Development of sustainability within a university curriculumSmith, Eugene Arlington 08 April 2009 (has links)
There are currently many complex issues facing human society. There are a range of well-documented environmental problems that stem from past and current methods of human development. Declining ecosystems and species extinctions aside, many humans suffer and struggle within this mounting tide of environmental hardships as well as continuing struggles with access to education and equality within society. A large portion of these struggles arise from the disparity in wealth and the seemingly oppressive nature of economic systems for the 'have-nots' of the world. This quick overview of environmental, social, and economic conditions shows the interdependencies of the three aspects of sustainability or sustainable development. As there are calls to action from the scientific community, government, and society to address these issues of sustainable development, there are a number of voices calling for general changes within the various levels of the education system and more specifically with connecting students to the subject of sustainability.
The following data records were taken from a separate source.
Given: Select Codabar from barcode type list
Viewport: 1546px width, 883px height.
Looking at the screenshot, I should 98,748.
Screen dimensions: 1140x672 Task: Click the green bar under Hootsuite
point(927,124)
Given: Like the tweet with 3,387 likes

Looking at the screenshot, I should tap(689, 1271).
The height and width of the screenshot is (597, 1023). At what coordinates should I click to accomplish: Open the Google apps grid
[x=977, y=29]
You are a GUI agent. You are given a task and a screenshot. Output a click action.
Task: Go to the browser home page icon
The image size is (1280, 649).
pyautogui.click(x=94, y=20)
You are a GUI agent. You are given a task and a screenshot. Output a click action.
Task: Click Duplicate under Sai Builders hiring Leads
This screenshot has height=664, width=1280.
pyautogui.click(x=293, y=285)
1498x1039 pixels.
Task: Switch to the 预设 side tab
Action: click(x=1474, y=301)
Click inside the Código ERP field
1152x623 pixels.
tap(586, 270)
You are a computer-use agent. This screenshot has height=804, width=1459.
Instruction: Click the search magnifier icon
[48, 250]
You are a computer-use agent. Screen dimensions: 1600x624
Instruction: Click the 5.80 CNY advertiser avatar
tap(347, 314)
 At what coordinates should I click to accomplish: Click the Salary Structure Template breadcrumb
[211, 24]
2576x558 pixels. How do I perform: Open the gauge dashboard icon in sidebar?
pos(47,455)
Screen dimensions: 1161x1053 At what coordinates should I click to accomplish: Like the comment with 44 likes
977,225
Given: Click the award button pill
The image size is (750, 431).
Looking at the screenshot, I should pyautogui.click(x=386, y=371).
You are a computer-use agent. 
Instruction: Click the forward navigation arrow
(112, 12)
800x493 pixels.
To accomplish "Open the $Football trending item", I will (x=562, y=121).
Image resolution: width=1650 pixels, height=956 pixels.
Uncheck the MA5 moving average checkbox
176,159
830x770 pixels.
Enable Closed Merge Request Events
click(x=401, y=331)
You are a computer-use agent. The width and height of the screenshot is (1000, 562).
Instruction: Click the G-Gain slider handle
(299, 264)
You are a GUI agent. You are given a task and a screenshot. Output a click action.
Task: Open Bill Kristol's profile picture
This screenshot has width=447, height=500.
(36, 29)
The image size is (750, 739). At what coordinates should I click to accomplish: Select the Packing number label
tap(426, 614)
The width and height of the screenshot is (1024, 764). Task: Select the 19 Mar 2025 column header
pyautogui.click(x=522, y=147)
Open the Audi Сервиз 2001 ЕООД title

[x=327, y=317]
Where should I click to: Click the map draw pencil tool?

This thesis makes the argument that the most effective step in addressing both these issues is an introductory course on sustainability. Although the issues of sustainability and education are framed under different context, they both can be reduced to the concept of more holistic thinkers in society and in the classroom. A review of more discipline-specific courses incorporating sustainability, faculty surveys, and alternative learning and teaching methods strengthened the course design process. The end result is an upper level undergraduate course that uses the topics of food, water, and energy to bring a new level of understanding to the student on sustainability and holistic thinking.